Testimonio vocacional 7. 2025
«Si no tengo Amor no soy nada»
¡Hola!, me llamo Úrsula, soy española y tengo el regalo de ser misionera desde hace 29 años.
He vivido en España, Chile, Argentina y actualmente estoy en Pavía una ciudad al norte de Italia.
“¿Cómo empezó toda esta aventura? ¿Cómo te habló Jesús?”– me preguntan muchas veces- “ Pues diría que ha sido todo un proceso. Siempre he sido una persona muy sensible a los demás y a la búsqueda del “sentido profundo” para vivir. Empecé a estudiar medicina. Creía que era el mejor camino para hacer el bien a los demás y cambiar así el mundo de alguna manera.
Sin embargo una profunda crisis llegó pronto a mi corazón y “todo se puso en cuestión”. La medicina me puso en contacto directo con el sufrimiento físico y con otro mucho más profundo que no venía en mis libros de medicina, pero que yo tocaba cada día con mis manos: la soledad de tantas personas que no se sentían amadas. Me dí cuenta que había enfermedades del cuerpo, pero que también había “enfermedades del alma” y que estas eran mucho más peligrosas y sutiles. No hacen distinción de raza o condición social y provocan todo el mal que vemos y sufrimos en nuestro mundo. Me vi también a mi misma, con tantos deseos de amar, de hacer el bien y tan limitada, tan centrada en mí misma tantas veces y con tantas incoherencias.
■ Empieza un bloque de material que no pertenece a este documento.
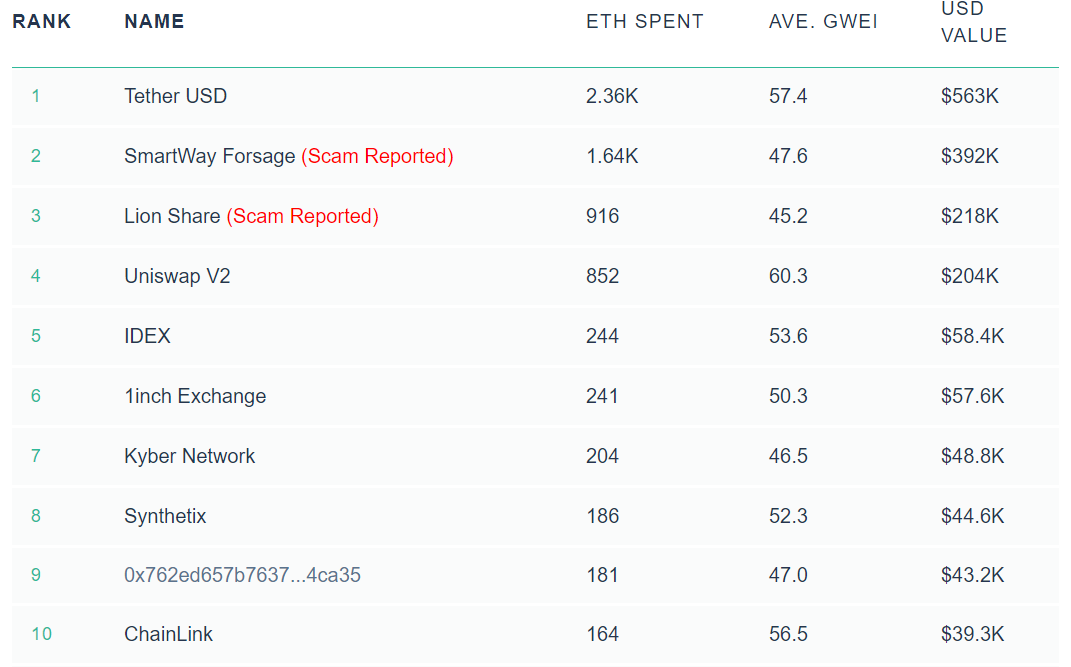Select the Synthetix row name

pos(165,516)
¿Qué pasa entonces? ¿Estamos mal hechos? ¿Es que el Amor no existe? ¿Habrá que contentarse con el “ir tirandillo” y no pedirle a la vida nada más? ¿Dónde está Dios en todo esto?
Con todas estas preguntas me sumergí de lleno en el único que podía tener respuestas: el corazón de Dios. ¿Cómo? Entre otras cosas acercándome como un niño sediento a su Palabra y dejando que ella tocara mi corazón. Así descubrí un día el magnifico “Himno al Amor” que San Pablo escribió en la 1 Carta de los Corintios capitulo 13. Efectivamente, podemos tener todo en la vida: inteligencia, medios, buenos deseos e incluso hacer muchas cosas buenas por los demás, pero “si no tengo Amor no soy nada”, todo queda vacío y sin sentido.
Descubrí entonces algo maravilloso, este Amor que él describía como: “paciente, servicial, sin envidia, sin groserías, que todo lo excusa, que todo lo cree, que todo lo espera, que todo lo tolera y que no falla nunca”, ¿quién no quiere a su lado un Amor así? No era el mío, ni el de ningún ser humano que yo pudiera conocer, sino que era el mismísimo corazón de Jesús. ¡Él es el Amor verdadero que nuestro corazón anhela y para el que estamos hechos! Con Él es posible que sanen nuestras heridas más profundas y renazca lo mejor de nosotros mismos.
Soy misionera desde hace 29 años porque un día mi corazón rozó el corazón de Jesús y descubrí que “el Amor verdadero existe”, que habita dentro de nosotros y que todos los hombres y mujeres de esta tierra tienen derecho a descubrirlo también.